I don't know how to express these emotions, so I am writing. But again, the ironic part to all of it is, I for the first time in my life, don't know what to write. What do I say? It's that overwhelming feeling from above. It's now coming out in the form that I'm most used to. It's disrupting the one thing that I know works when I don't have any options.

So I guess I'm just going to continue to sit here and not put what this is into words. I don't know how many words or characters this has ended up being or if any of it was meaningful. It is the true and ultimate form of me babbling. It is the steady stream of consciousness that you've likely seen from me in the past if you've ever read something I've written in it's most advanced stage.

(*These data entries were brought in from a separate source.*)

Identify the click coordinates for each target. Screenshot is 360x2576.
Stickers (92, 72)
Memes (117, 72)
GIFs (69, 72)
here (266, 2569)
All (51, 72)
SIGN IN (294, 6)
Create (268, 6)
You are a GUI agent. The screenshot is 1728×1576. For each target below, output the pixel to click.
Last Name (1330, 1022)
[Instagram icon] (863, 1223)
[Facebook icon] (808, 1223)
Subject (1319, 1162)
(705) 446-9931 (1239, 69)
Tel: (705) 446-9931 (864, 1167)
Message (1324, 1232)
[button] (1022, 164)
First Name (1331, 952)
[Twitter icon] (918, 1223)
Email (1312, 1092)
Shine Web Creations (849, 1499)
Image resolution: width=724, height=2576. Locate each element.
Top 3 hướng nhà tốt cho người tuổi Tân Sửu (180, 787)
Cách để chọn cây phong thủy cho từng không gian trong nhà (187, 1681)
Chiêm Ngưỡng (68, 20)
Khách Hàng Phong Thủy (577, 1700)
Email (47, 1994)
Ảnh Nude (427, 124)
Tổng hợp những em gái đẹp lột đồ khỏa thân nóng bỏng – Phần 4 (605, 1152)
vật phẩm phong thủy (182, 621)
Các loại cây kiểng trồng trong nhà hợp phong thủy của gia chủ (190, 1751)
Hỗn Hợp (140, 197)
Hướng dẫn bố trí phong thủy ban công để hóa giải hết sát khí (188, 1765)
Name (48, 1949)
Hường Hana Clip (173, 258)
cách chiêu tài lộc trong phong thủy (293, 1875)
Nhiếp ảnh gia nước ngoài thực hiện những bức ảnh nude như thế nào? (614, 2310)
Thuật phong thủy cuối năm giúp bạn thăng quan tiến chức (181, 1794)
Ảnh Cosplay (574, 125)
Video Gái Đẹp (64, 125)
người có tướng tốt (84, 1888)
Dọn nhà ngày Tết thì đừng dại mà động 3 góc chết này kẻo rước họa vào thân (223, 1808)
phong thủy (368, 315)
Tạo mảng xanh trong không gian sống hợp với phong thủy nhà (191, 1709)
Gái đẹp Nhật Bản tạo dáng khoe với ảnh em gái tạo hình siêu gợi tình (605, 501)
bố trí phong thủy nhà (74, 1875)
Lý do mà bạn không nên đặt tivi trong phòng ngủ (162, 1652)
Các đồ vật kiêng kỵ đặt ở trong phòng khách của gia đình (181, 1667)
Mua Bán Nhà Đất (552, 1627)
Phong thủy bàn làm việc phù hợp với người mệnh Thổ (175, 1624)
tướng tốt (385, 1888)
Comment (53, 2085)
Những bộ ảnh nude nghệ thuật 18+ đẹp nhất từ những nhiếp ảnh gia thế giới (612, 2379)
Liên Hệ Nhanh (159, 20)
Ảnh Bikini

It's me standing here at a keyboard as always, but for the first time, completely and utterly overwhelmed to the point where I don't know what I could possible say.

And the Cleveland Indians have done this to me. And that is where my dilemma begins and ends. I have so much to say about them and about this moment that I truly can't figure out how to prioritize it or say it properly, so I'm just not going to. One thought is no more important than the other in my mind about this team that I can't decide what to write about them to do it justice in my mind. And if I wait any longer, if I wait for another round and another possible moment where I could feel this way again, then the overwhelming feeling might completely overtake me.

Well, you know what? If it does, just let it happen. Because I'm ready for it, because as much as the feeling of being overwhelmed has been associated to be negative or nerve-ending, I can honestly say this now that I sit here feeling it at one if it's most heightened states.

It's the best feeling in the world. I'm ready to be overwhelmed.